Inspiration comes from different sources. I keep learning to open my eyes and observe and wonder.
I loved looking out the bedroom window of my charming Irvington antique home, especially in the winter when the inside of the window frosted up just as wildly as the outside and made the whole world beautifully abstract.
May your life be equally as beautiful and as wild and as abstract! Happy 2012.
I found this photo. It is white against a black background. Tiny holes have been drilled into it, and there is writing stamped on it. It looks like a microphone, but it isn’t. It is boring, whatever it is. But this is the best I can do for today…and for the next FIVE days!!! I have nothing in my photography stash for the next five days!
I must have been busy during the first weeks of December over the years, too busy to take photos. Perhaps I was attending holiday parties or perhaps the weather wasn’t cooperating. For a number of years, I know I was busy with end-of-semester projects and finals as I worked through my graduate program, which leaves my photo imagery unimaginative. Because of this, for the next couple of days I will break with the photography and instead engage in my other love; design. I will use photos from anytime throughout the year and turn them into some kind of design that celebrates this seasonal time of year.

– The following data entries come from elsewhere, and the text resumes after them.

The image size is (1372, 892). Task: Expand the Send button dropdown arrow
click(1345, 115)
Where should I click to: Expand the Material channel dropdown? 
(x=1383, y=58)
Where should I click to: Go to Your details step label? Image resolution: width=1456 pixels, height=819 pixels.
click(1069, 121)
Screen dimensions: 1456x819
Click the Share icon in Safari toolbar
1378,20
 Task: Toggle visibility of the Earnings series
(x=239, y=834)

With that in mind, I took this rather boring image and played with it in Photoshop. Nothing fancy, just an inversion of color and then saturating some colors and desaturating others to get the bronzed look. I like to think of it as an ornament getting ready to be hung on a tree.
P.S. I know, this isn’t a design, but it can be a design element. Who knows? It may end up in an upcoming design.
Brush strokes swirl across the canvas, crosshatching a little here and there to produce an abstract painting. I held no brush, just a camera, and with a single click of the finger impressionism entered my life.
Do you know how it is to get your very first digital SLR camera and you want to explore all of its possibilities and one of those possibilities is abstract, night life photography? Well, that’s what I did.